[Excerpts from a dataset]
+===+

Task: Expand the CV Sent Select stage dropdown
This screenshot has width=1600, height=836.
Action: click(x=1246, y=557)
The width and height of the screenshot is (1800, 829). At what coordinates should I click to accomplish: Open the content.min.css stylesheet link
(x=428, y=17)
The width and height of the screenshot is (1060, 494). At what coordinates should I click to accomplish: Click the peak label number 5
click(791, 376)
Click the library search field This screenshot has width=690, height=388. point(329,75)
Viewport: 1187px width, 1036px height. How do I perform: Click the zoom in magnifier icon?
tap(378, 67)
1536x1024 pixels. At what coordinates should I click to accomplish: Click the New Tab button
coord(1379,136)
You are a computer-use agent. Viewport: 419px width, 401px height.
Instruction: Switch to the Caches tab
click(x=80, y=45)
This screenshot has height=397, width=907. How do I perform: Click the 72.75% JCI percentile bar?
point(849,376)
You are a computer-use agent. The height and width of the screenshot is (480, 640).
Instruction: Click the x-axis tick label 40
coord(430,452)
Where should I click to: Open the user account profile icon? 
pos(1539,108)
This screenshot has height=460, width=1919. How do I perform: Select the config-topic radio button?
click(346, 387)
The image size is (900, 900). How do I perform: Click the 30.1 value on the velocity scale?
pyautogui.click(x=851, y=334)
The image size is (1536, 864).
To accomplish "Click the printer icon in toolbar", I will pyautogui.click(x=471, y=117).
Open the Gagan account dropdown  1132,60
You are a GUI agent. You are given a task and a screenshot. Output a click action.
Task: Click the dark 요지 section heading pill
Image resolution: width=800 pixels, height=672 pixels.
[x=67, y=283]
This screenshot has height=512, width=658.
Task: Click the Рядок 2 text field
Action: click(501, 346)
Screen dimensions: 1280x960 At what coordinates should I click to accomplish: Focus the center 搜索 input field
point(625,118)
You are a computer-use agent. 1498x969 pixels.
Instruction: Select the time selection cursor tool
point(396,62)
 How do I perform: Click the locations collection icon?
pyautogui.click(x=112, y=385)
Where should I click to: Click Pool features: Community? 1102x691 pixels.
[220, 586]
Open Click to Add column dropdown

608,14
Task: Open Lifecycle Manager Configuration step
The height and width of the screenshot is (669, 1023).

+===+

▸ Exercise objective:
The records are to be repeated in full, exactly as they stand.

▸ Output of the exercise:
Task: Expand the CV Sent Select stage dropdown
This screenshot has width=1600, height=836.
Action: click(x=1246, y=557)
The width and height of the screenshot is (1800, 829). At what coordinates should I click to accomplish: Open the content.min.css stylesheet link
(x=428, y=17)
The width and height of the screenshot is (1060, 494). At what coordinates should I click to accomplish: Click the peak label number 5
click(791, 376)
Click the library search field This screenshot has width=690, height=388. point(329,75)
Viewport: 1187px width, 1036px height. How do I perform: Click the zoom in magnifier icon?
tap(378, 67)
1536x1024 pixels. At what coordinates should I click to accomplish: Click the New Tab button
coord(1379,136)
You are a computer-use agent. Viewport: 419px width, 401px height.
Instruction: Switch to the Caches tab
click(x=80, y=45)
This screenshot has height=397, width=907. How do I perform: Click the 72.75% JCI percentile bar?
point(849,376)
You are a computer-use agent. The height and width of the screenshot is (480, 640).
Instruction: Click the x-axis tick label 40
coord(430,452)
Where should I click to: Open the user account profile icon? 
pos(1539,108)
This screenshot has height=460, width=1919. How do I perform: Select the config-topic radio button?
click(346, 387)
The image size is (900, 900). How do I perform: Click the 30.1 value on the velocity scale?
pyautogui.click(x=851, y=334)
The image size is (1536, 864).
To accomplish "Click the printer icon in toolbar", I will pyautogui.click(x=471, y=117).
Open the Gagan account dropdown  1132,60
You are a GUI agent. You are given a task and a screenshot. Output a click action.
Task: Click the dark 요지 section heading pill
Image resolution: width=800 pixels, height=672 pixels.
[x=67, y=283]
This screenshot has height=512, width=658.
Task: Click the Рядок 2 text field
Action: click(501, 346)
Screen dimensions: 1280x960 At what coordinates should I click to accomplish: Focus the center 搜索 input field
point(625,118)
You are a computer-use agent. 1498x969 pixels.
Instruction: Select the time selection cursor tool
point(396,62)
 How do I perform: Click the locations collection icon?
pyautogui.click(x=112, y=385)
Where should I click to: Click Pool features: Community? 1102x691 pixels.
[220, 586]
Open Click to Add column dropdown

608,14
Task: Open Lifecycle Manager Configuration step
The height and width of the screenshot is (669, 1023).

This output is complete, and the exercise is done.